Please reproduce the stretch from "Amazon Web Services" through "Evangelist Jeff Barr." in the EC2 Dedicated Hosts article below, word for word.

[DOCUMENT EXTRACT]:
______________________________

Amazon Web Services EC2 Dedicated Hosts has been released to general availability to help customers meet compliance and regulatory requirements and save on licensing fees, AWS announced on Monday. The service provides dedicated physical servers, along with the management and visibility tools to ensure granular control over which VM each application runs in.

Licenses for Windows Server, Oracle Database and other services often require specific servers and time periods, or servers with a certain number of sockets or physical cores, said AWS Chief Evangelist Jeff Barr.

“We want to make sure that you can continue to derive value from these licenses after you migrate to AWS,” Barr said in a blog post. “In general, we call this model Bring Your Own License, or BYOL. In order to do this while adhering to the terms of the license, you are going to need to control the mapping of the EC2 instances to the underlying, physical servers.”

Dedicated Hosts can run RHEL, Suse, Amazon Linux, Ubuntu, or Windows Server on over 30 variations of the M4, C3, C4, G2, R3, D2 and I2 instance types. Usage can be tracked through AWS Config to verify license and regulatory compliance.

The service is available on-demand, starting at $2.341 an hour for an M3 instance or $3.049 for an M4 instance in the US East region. The company says servers will be available by reservation soon, at discounts of up to 70 percent.

EC2 Dedicated Host is currently available in US, Europe, Asia-Pacific, and South America regions. The service allows 2 Dedicated Hosts per instance family per region, but more are available for the asking.

The EC2 Dedicated Hosts release was announced in October, but leasing dedicated servers on EC2 to return some of the control of on-premise hosting has been on Amazon’s radar for years. Amazon made clear at this year’s re:Invent that it wants to make cloud entry easier for companies with large data sets, and this move similarly addresses barriers for those whose services or data have physical storage requirements.

______________________________

[COLLECTED DATA]:
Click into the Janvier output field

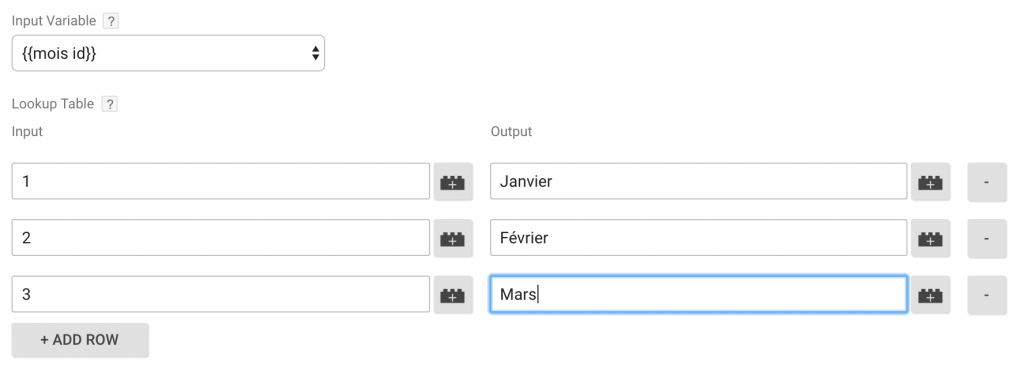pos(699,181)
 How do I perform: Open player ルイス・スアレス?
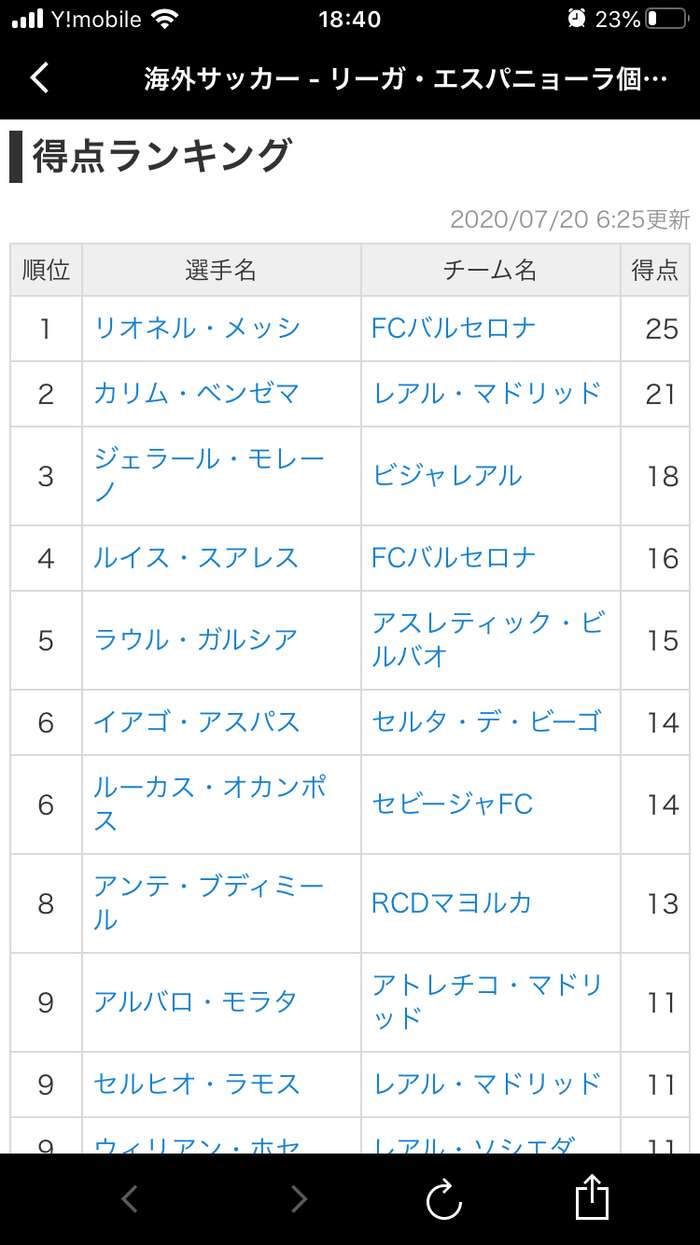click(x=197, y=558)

______________________________

[COMPLETE OUTPUT]:
Amazon Web Services EC2 Dedicated Hosts has been released to general availability to help customers meet compliance and regulatory requirements and save on licensing fees, AWS announced on Monday. The service provides dedicated physical servers, along with the management and visibility tools to ensure granular control over which VM each application runs in.

Licenses for Windows Server, Oracle Database and other services often require specific servers and time periods, or servers with a certain number of sockets or physical cores, said AWS Chief Evangelist Jeff Barr.